The panel, led by Nobel Laureate Joseph E Stiglitz, urged G20 leaders to establish a new scientific body, the International Panel on Inequality (IPI), modeled after the successful Intergovernmental Panel on Climate Change (IPCC). The proposal comes amid widening wealth gaps worldwide, with experts warning that the crisis threatens democratic stability and economic performance.
The scale of the crisis:
The report, commissioned under South Africa’s G20 Presidency, presents chilling data on the state of global wealth distribution.
Since the year 2000, for every dollar of wealth created globally, 41 cents have gone to the richest 1% of people. The bottom 50% of the world’s population received just one cent of that new wealth. Wealth inequality is now significantly worse than income inequality and has intensified across most countries over the last 40 years.
The experts stress that this concentration of wealth grants huge influence over politics and economies, which severely undermines the foundations of democracy.
An IPCC for inequality:
The committee’s primary recommendation is the creation of the IPI. Just as the IPCC provides governments with non-political, science-based assessments on climate change, the proposed IPI would:
Support Governments: Offer authoritative, independent assessments and analyses of global inequality trends.
Provide Objective Data: Help policymakers track the scale, drivers, and consequences of the inequality emergency.
Offer Solutions: Present a menu of policy options governments and multilateral agencies could use to address the crisis, without making country-specific recommendations.
The panel argues that despite progress in tracking inequality, policymakers still lack sufficient, dependable, or accessible information to coordinate a global response effectively.
Policy is a choice:
The report underscores a key finding: inequality is a policy choice. The experts offered a suite of potential measures for G20 countries to consider, emphasizing that structural changes are necessary.
These policies include:
- Implementing more progressive taxation schemes.
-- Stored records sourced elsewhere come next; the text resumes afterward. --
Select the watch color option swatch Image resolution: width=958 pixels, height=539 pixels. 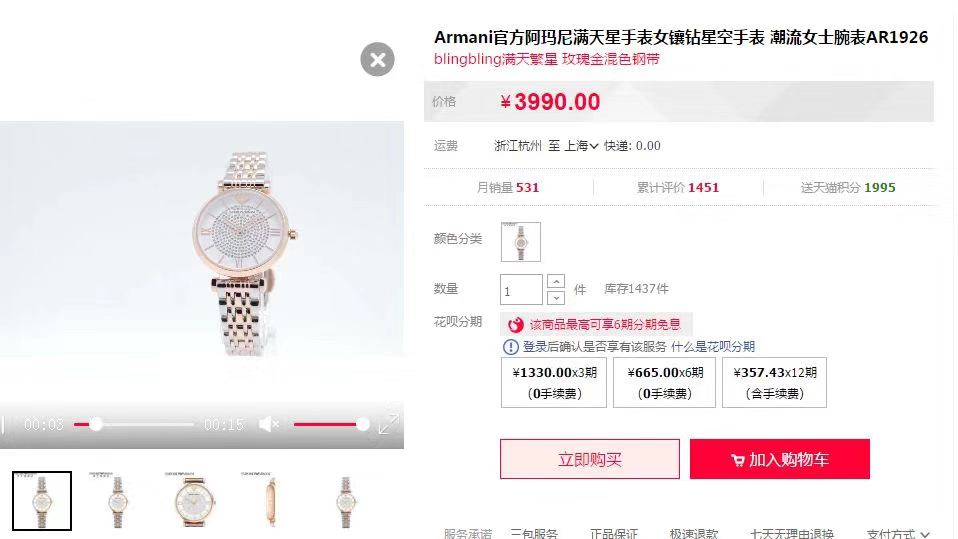[521, 242]
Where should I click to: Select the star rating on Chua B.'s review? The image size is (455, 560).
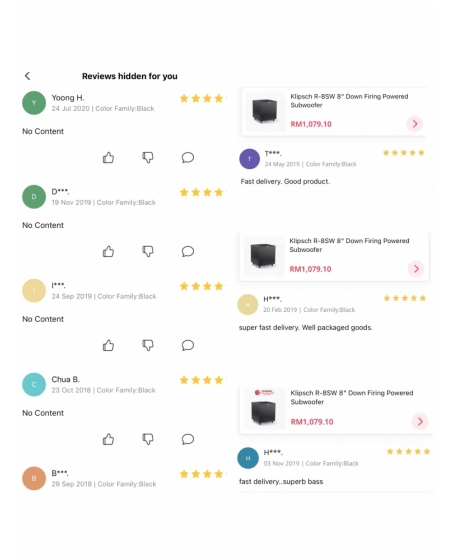202,380
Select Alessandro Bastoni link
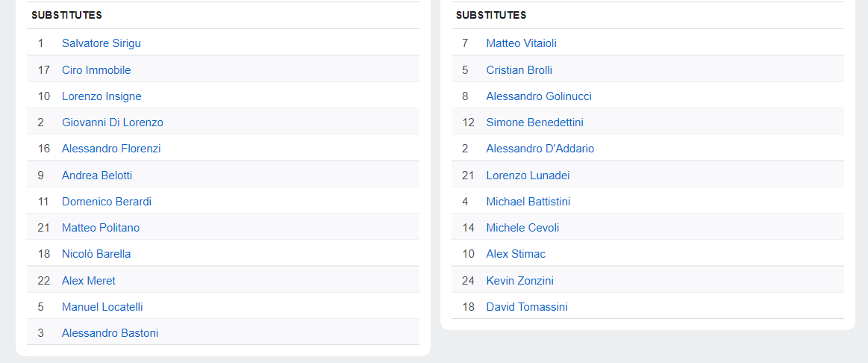The height and width of the screenshot is (363, 868). click(110, 333)
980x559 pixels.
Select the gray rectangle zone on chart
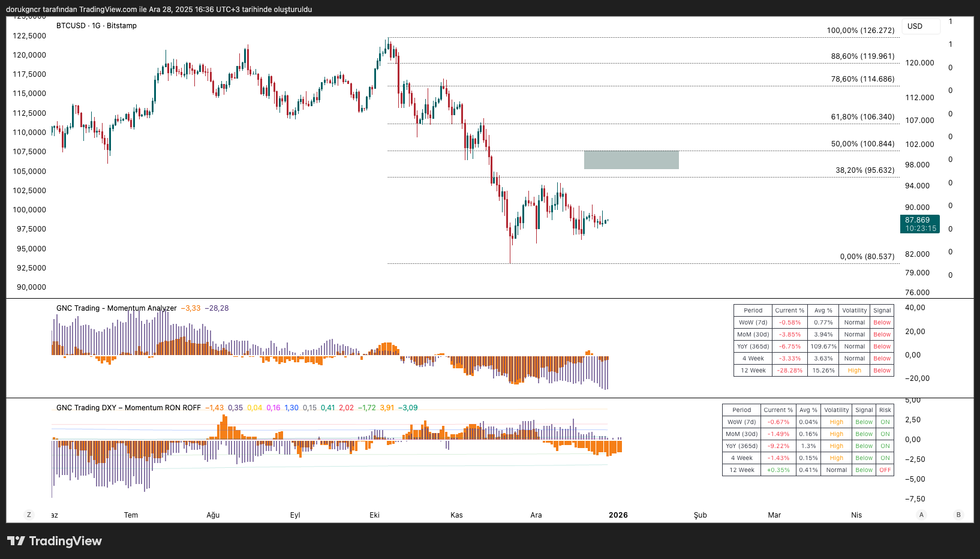click(x=631, y=160)
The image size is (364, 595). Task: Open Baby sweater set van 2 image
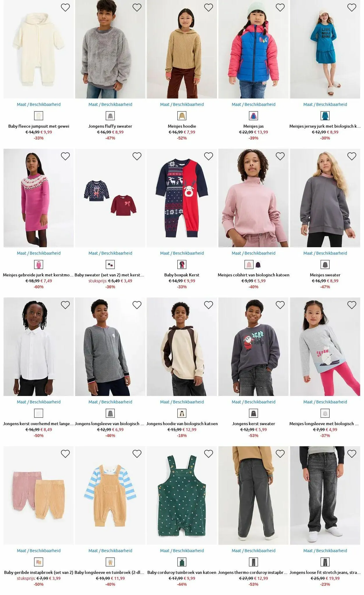click(x=110, y=198)
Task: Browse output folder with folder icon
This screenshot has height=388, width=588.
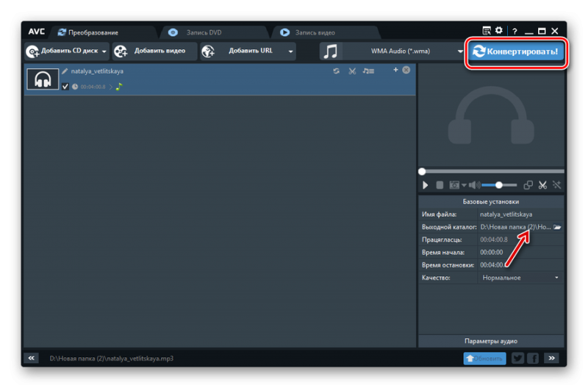Action: click(x=557, y=227)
- Curbing monopolies and strengthening competition laws.
- Reforming global trade rules.
- Investing heavily in public services and infrastructure.
- Advancing international cooperation on global tax and debt reforms.
The proposal has already gained significant political backing, with the European Council, the African Union, and leaders from countries like Brazil and Spain endorsing the call for the IPI.
The G20 must now decide whether to champion this unprecedented step—transforming the focus on inequality from political rhetoric into a globally coordinated, science-driven response.